HEDVIG: I had never thought about that expression and the deck of cards symbol at all. It does beg the question, same with TIPPING POINT: what are we to do? There’s one thing if there’s, like, the origin is explicitly problematic, but if it rose to… Because we imagine that, like, when the phrase occurred in, like, Middle English or something, it had to do with shovels, right?
DANIEL: Let me just take it to David.
HEDVIG: Oh! Yeah.
BEN: Oo, good point, yeah! We have a guest. Hi, David! Sorry.
DANIEL: David, I would like to know…
DAVID: I’m fascinated! This is really interesting! Yeah, you carry on. [LAUGHTER]
DANIEL: I would like to have an indication… what’s your idea about how we can tell when a term has been skunked? When it might not — this is Brian Garner’s expression — you know, it might not have had its beginnings in anything hateful, but at some point enough people start to say “Whoa whoa whoa — you know what, it’s so close. I would rather say something else.” Do you have an idea as to when it reaches that… that point?

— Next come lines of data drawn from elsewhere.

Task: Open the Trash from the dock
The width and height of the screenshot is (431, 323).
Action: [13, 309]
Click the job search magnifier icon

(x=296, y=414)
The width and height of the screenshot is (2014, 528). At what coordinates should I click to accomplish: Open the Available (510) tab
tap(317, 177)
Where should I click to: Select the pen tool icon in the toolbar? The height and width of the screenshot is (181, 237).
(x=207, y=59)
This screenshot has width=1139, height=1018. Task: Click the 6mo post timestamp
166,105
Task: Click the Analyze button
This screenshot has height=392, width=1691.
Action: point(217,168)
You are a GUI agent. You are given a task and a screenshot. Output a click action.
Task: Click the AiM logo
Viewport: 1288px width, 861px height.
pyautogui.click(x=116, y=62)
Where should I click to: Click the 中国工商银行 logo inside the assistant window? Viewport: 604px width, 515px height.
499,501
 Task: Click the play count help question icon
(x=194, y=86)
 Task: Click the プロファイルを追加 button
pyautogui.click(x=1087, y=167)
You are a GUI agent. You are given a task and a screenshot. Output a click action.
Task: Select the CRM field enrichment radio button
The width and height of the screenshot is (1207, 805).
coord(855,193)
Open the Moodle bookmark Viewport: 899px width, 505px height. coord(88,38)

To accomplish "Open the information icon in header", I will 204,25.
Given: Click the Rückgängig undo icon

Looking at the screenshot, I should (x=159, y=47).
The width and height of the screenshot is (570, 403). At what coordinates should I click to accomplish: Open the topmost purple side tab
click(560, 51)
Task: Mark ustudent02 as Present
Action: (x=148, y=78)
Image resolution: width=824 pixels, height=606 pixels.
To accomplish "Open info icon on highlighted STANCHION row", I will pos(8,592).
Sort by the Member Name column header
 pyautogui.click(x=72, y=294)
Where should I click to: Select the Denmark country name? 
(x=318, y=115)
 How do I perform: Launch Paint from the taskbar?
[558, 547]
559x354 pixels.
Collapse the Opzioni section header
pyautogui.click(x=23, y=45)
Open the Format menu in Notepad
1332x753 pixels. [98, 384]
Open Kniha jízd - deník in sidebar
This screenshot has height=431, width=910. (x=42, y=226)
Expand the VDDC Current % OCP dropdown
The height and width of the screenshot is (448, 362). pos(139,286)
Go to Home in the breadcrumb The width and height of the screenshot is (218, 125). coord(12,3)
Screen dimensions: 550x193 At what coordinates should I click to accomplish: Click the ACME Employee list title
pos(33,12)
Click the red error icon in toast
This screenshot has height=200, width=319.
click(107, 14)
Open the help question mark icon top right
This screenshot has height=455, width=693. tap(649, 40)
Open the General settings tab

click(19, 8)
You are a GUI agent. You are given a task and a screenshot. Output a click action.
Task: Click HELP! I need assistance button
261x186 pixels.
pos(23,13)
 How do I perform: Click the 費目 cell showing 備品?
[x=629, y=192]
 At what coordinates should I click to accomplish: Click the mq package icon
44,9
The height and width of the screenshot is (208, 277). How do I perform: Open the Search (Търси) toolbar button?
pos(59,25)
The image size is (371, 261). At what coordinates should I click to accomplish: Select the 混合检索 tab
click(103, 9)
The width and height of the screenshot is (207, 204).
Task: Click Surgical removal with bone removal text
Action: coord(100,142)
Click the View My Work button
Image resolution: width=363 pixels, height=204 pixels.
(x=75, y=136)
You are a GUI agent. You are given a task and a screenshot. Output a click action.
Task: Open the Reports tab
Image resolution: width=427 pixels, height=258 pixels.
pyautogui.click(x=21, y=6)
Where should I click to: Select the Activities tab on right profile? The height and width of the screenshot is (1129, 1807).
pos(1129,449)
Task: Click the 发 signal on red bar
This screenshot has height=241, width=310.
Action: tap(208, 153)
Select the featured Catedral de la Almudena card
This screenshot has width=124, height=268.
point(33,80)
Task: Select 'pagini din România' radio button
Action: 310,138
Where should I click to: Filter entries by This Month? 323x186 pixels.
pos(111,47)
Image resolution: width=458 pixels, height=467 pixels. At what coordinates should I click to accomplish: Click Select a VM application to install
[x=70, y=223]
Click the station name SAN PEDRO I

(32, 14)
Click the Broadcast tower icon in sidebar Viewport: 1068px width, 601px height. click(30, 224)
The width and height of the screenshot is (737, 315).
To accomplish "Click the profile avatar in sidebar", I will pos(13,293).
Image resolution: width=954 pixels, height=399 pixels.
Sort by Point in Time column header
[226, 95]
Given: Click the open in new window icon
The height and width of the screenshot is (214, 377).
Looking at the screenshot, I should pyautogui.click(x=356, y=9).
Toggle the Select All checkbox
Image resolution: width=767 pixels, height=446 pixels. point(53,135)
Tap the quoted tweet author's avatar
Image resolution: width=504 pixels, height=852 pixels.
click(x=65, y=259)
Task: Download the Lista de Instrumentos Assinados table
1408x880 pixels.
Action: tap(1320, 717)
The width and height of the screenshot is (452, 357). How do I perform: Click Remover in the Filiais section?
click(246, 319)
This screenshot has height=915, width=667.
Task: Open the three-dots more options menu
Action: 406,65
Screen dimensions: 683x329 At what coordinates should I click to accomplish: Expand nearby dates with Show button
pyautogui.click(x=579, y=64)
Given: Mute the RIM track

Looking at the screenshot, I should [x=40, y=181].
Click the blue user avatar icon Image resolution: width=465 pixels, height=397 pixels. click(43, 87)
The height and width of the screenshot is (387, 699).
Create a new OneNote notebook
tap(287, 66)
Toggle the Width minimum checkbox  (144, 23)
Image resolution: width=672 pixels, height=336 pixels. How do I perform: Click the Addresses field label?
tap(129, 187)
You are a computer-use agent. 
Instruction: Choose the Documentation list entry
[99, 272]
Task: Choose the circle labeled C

DAVID: No. there isn’t any magic idea. The two concepts face each other. One is… you know, in semantics, we talk about deterioration of sense, and the opposite, the amelioration of sense. So there are other terms as well, but the basic idea is that some terms indeed start off neutral, and deteriorate, with negative senses coming along. And the opposite happens too, you know, where you get a term that was originally demeaning in some way, and it achieves positive senses. And there’s no way, no way of predicting language change, semantic change in this way. You’ve just got to keep your ears open and your eyes open, and monitor what’s going on, and there will come a — to go back to your other example — a tipping point, you know, where you think: Hey, now things have gone so far that the majority of people, in our opinion, are finding this a negative term or a positive term. And the point then gets a label in the dictionaries, doesn’t it, so that people are kind of alerted to it. And once it gets to that stage, then you could almost say it’s been institutionalised in that sort of way. But it’s absolutely impossible to predict the point in time at which that’s going to happen. You know, that’s the thing about language change. You know, language change very rarely happens through its own account. It’s always a reflection of social change. So anybody who’s asking about predicting the future of language is really asking a question about predicting the future of society.
HEDVIG: Yeah.
DANIEL: Well, I can imagine that some of our listeners — maybe our white listeners — might be throwing up their hands in exasperation.
BEN: Yep.
DANIEL: Maybe they’d be feeling like keeping up with language in this way just seems like a constant battle. It’s so exhausting. I hope not. I hope we’re all open to input, and trying to challenge our biases, and trying to do better. And at the same time, it does leave us with questions. What do we say, what don’t we say, and how careful do we need to be? What do we do?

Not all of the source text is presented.